═══ Okuma metni

Punk stili denince akla gelen ilk kişi olan İngiliz Punk Prensesi Vivienne Westwood, Londra’da açmış olduğu “Sex” butiği ile oldukça ses getirmişti. Malcolm McLaren ile birlikte Westwood, sadomazoşist detaylar ile taçlandırılmış grotesk tasarımları ile Punk ruhunu Haute Couture sahnesine taşıdı. İkilinin bu tasarımları adeta geleneksel moda anlayışına meydan okuyan birer manifestoydu!

══════
═══ Veri alıntıları

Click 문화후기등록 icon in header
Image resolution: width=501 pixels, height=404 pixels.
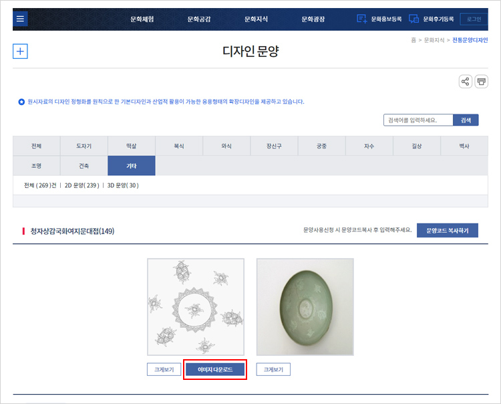point(414,19)
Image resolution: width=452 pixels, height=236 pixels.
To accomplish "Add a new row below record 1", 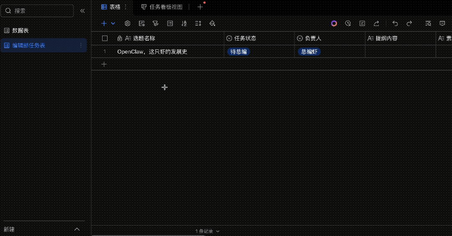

══════

Yapılacak işlemler:
1. Okuma metnine göre Vivienne Westwood'un Londra'da açtığı butiğin adı nedir?
2. Listedeki bütün satırları, istekler de dahil olmak üzere yeniden yaz. Yanıtlardaki koordinatları, her sayıya -29 ekleyerek kaydır ve resimleri yanıta koyma.
Bu listenin okuma metniyle hiçbir ilgisi yoktur.

Beklenen sonuçlar:
1. Sex

2.
Click 문화후기등록 icon in header
Image resolution: width=501 pixels, height=404 pixels.
point(385,-10)
Image resolution: width=452 pixels, height=236 pixels.
To accomplish "Add a new row below record 1", 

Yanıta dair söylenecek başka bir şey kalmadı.